Ja, einmal im Studium. Es gab immer wieder Menschen, die ein wenig daran gezweifelt haben, ob es eine gute Idee ist, wenn ich Journalist werde. Aber dann habe ich Leute kennen gelernt, die blind sind und beim Radio arbeiten und nun weiß ich, dass es funktioniert.

Gibt es etwas, dass Sie sich von Arbeitgebern im Umgang mit blinden Menschen wünschen würden?

Wenig Ängste haben und versuchen, mich einfach so wahrzunehmen wie die anderen Personen auch. Ich habe mit einer Kollegin mal einen Dreh gemacht über mich und sie hat dann gesagt ‚Du unterschiedest dich im Prinzip ja nicht von anderen Praktikant*innen. Dir muss man auch alles erklären, dir muss man auch gewisse Sachen zeigen und da gibt es wenig bis keine Unterschiede.‘ und das denke ich mir auch. Am besten ist es, mich einfach so als Mensch wahrzunehmen, so wie die anderen auch und meine Behinderung auch gar nicht so groß zum Thema zu machen. Ich sage oft, wenn ich was brauche, melde ich mich schon.

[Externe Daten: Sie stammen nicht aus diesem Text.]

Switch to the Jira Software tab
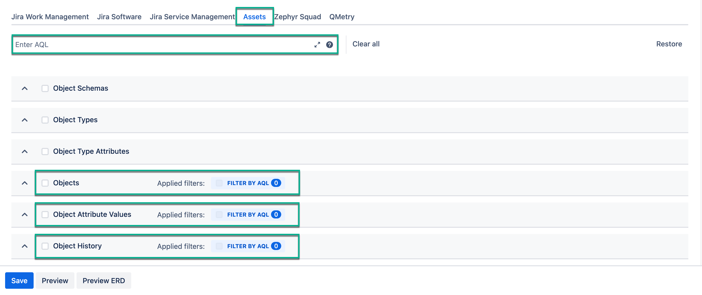Viewport: 702px width, 295px height. pos(119,17)
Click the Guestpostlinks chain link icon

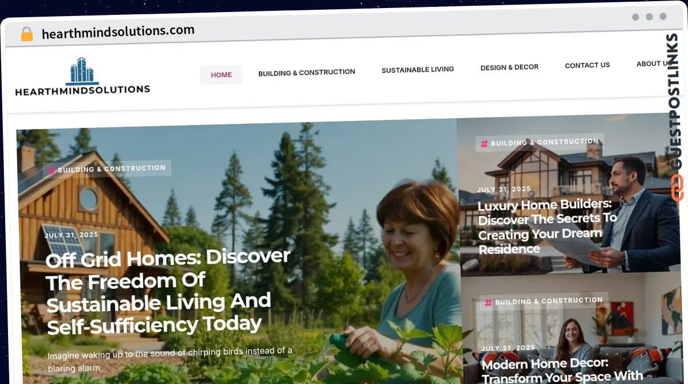[677, 187]
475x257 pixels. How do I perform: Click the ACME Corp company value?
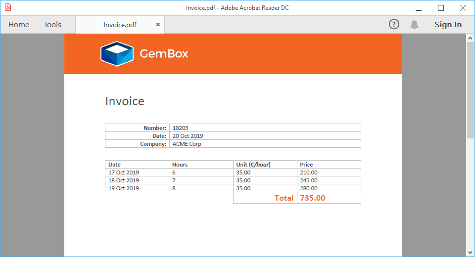click(x=187, y=144)
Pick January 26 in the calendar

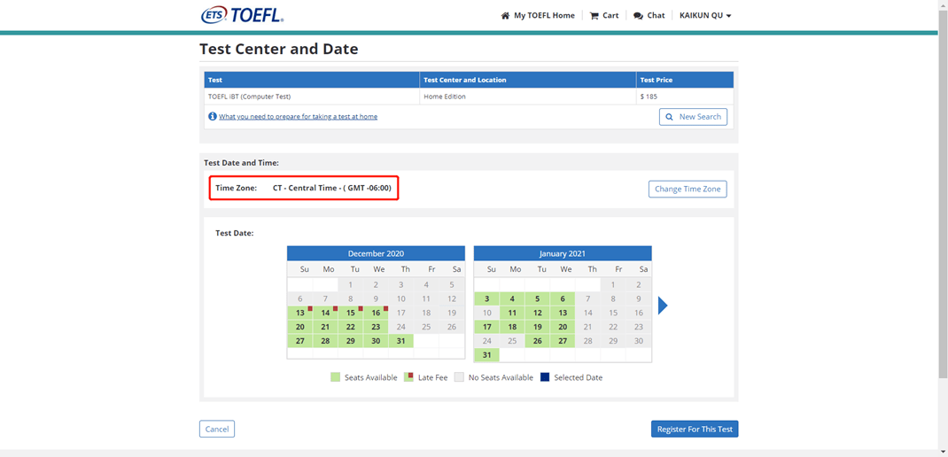538,341
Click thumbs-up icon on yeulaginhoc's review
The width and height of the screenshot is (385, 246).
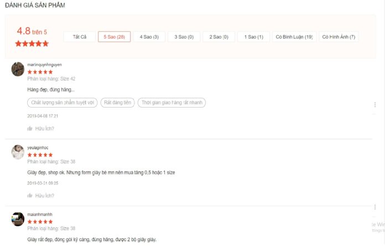[30, 195]
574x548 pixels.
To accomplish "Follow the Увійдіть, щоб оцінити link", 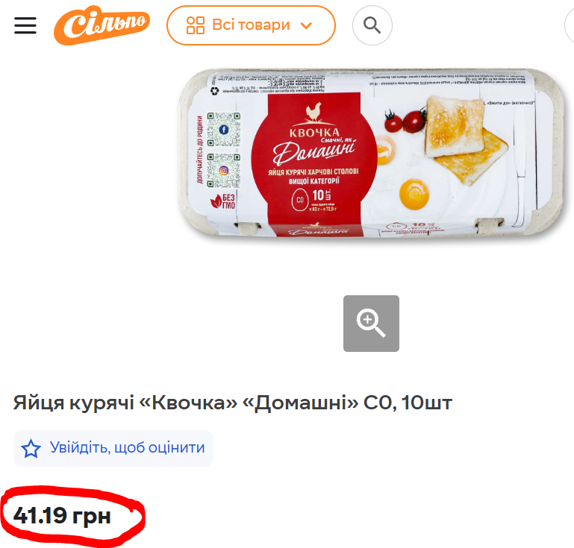I will click(127, 447).
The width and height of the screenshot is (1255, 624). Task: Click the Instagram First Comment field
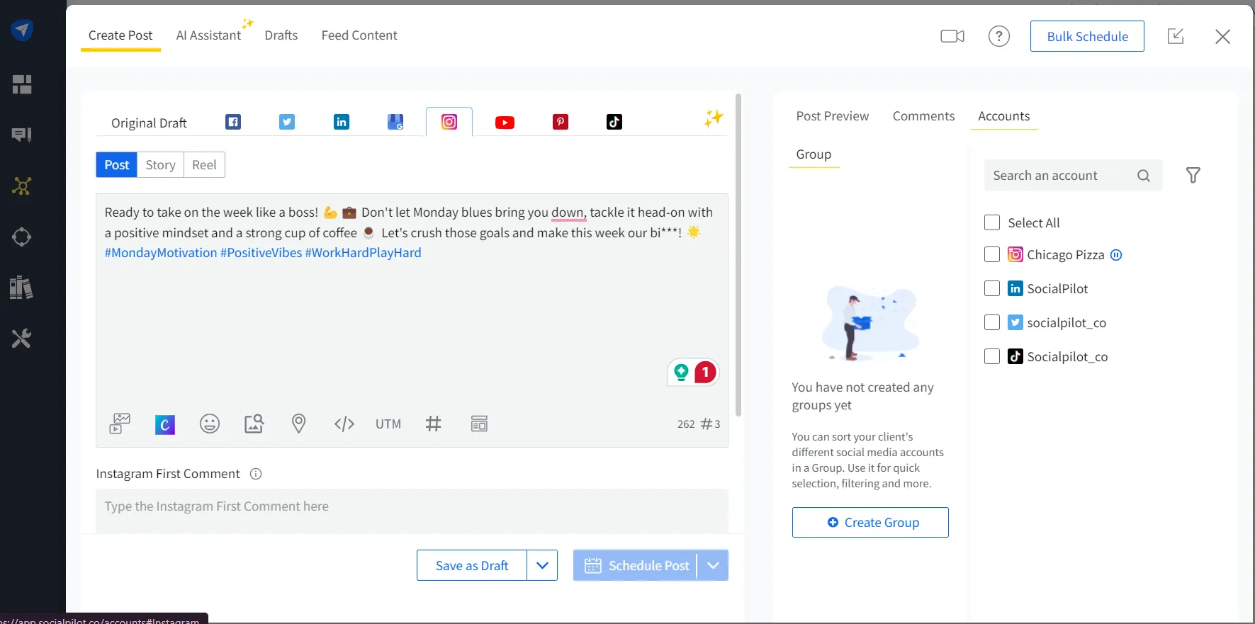click(x=411, y=506)
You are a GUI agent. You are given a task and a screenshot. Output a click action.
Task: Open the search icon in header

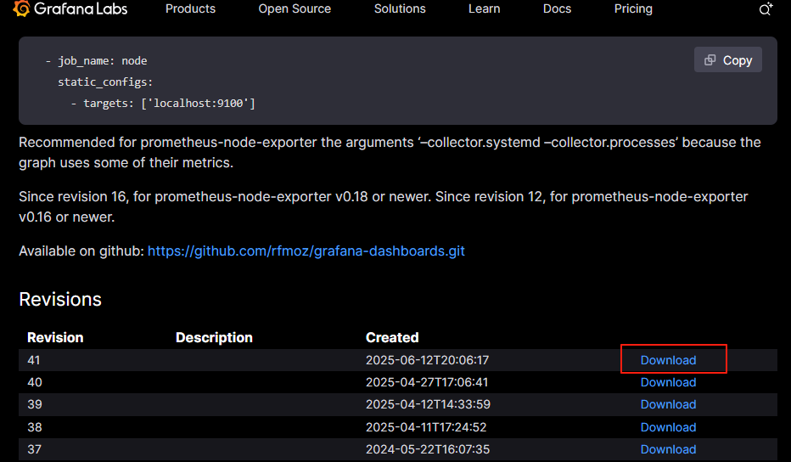pos(766,9)
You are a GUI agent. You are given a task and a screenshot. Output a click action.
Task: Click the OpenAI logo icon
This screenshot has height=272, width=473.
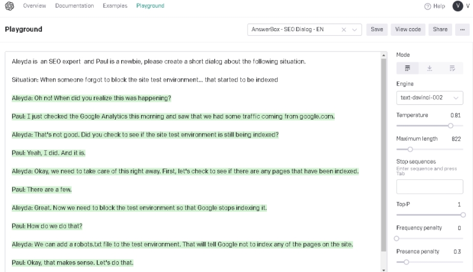point(9,6)
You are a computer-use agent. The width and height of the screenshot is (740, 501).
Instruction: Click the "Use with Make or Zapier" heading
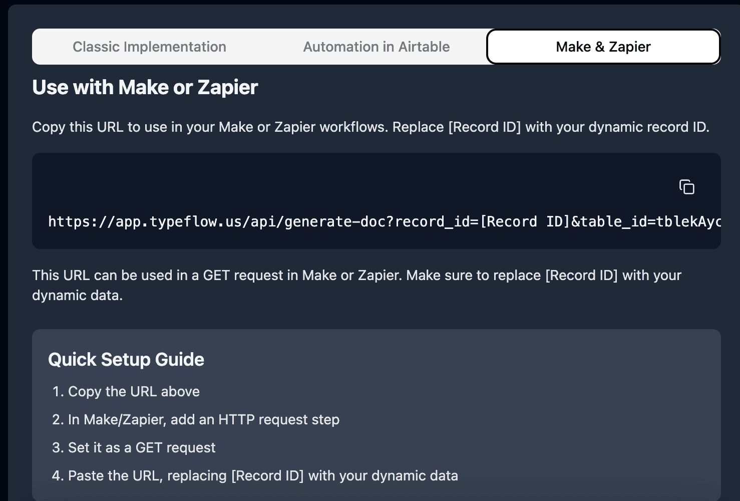pos(145,87)
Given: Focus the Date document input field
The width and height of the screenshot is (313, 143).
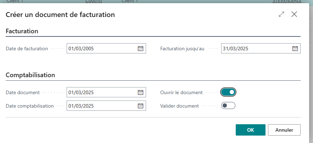Looking at the screenshot, I should point(101,92).
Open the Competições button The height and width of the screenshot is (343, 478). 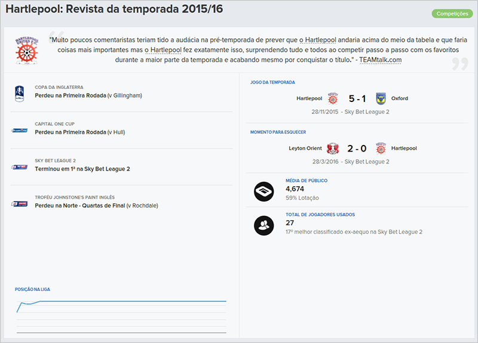point(452,13)
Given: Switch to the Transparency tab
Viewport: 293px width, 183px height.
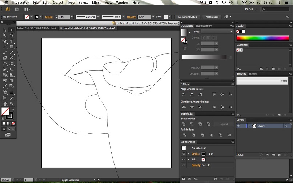Looking at the screenshot, I should (x=204, y=26).
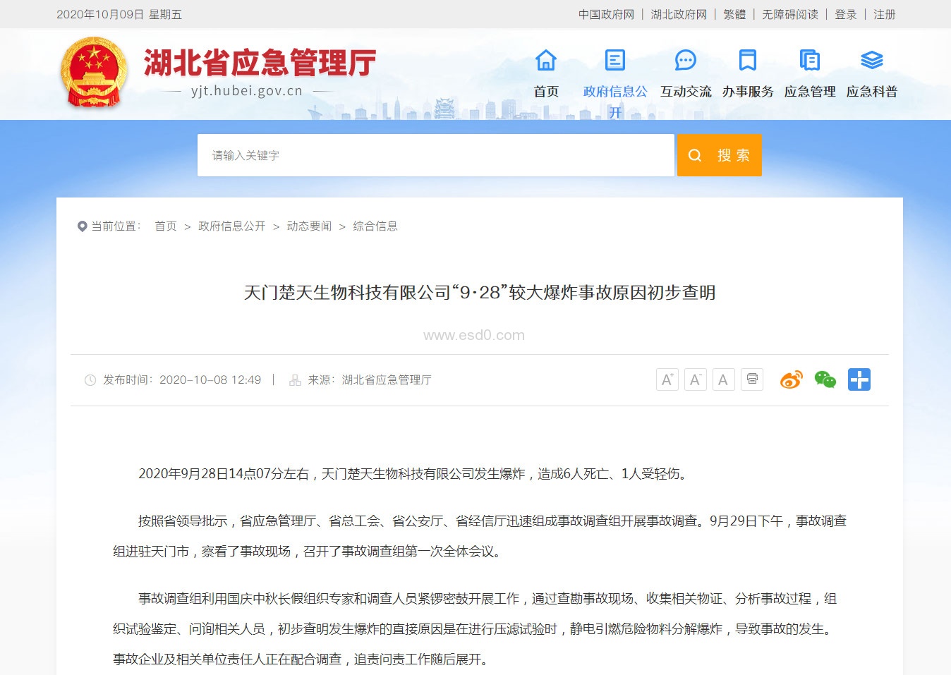Open the 应急管理 document icon
Screen dimensions: 951x675
[809, 61]
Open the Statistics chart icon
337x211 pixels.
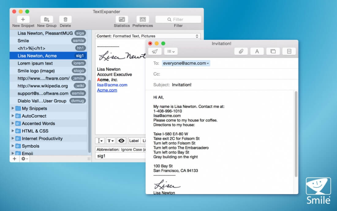[122, 19]
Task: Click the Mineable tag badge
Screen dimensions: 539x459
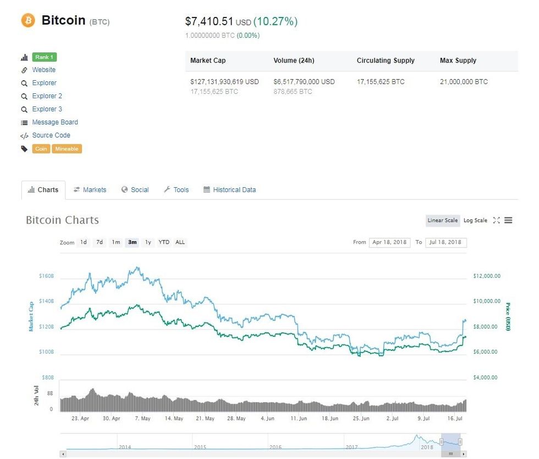Action: coord(67,148)
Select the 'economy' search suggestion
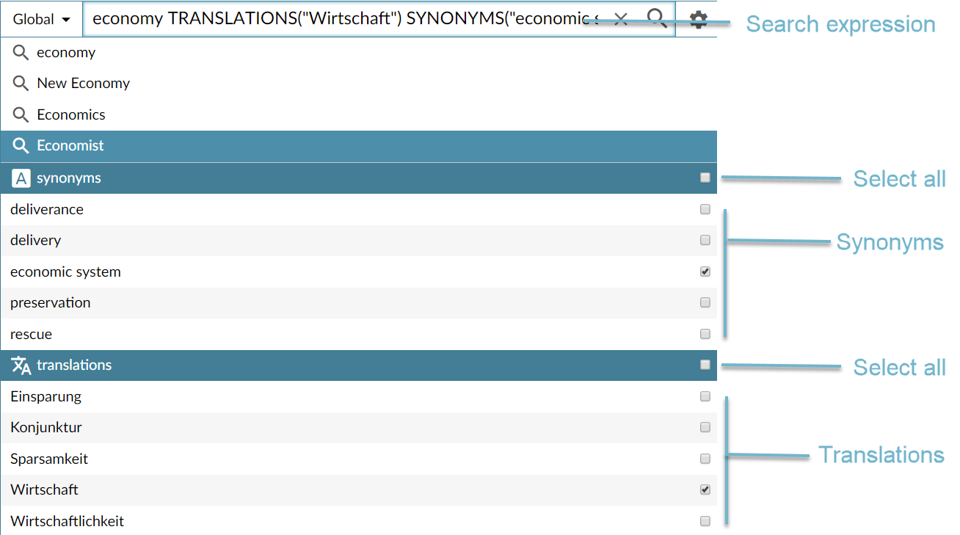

Christoph Ammanns und Dominic Schmids Geschichten zeigen nicht nur, dass eine Karriere als Journalist*in sich sehr wohl mit einer Sehbehinderung vereinbaren lässt – wenn die richtigen Hilfsmittel und die nötige Unterstützung vorhanden sind, sondern auch, dass es viel einfacher ist, das Berufsfeld barrierefrei zu gestalten, als es auf den ersten Blick scheinen mag.

Infobox:

Die Kriterien für eine Sehbehinderung variieren je nach der Definition, die herangezogen wird. Der Berufsverband der Augenärzte in Österreich und Deutschland beschreibt eine Sehbehinderung mit einer maximalen Sehschärfe von 0,3 auf dem besseren Auge bei bestmöglicher Korrektur durch Kontaktlinsen oder Brille. Das entspricht ungefähr 30 Prozent Sehvermögen.

Eine hochgradige Sehbehinderung wird beschrieben als maximale Sehschärfe von 0,05 auf dem besseren Auge bei bestmöglicher Korrektur – also etwa fünf Prozent.

Als Blindheit wird eine maximale Sehschärfe von 0,02 definiert, was in etwa zwei Prozent entspricht.

Viele blinde Menschen verfügen über ein Restsehvermögen – sie können zum Beispiel Licht und Schatten, hell und dunkel unterscheiden – und nur sehr wenige Menschen sind wirklich zu hundert Prozent blind.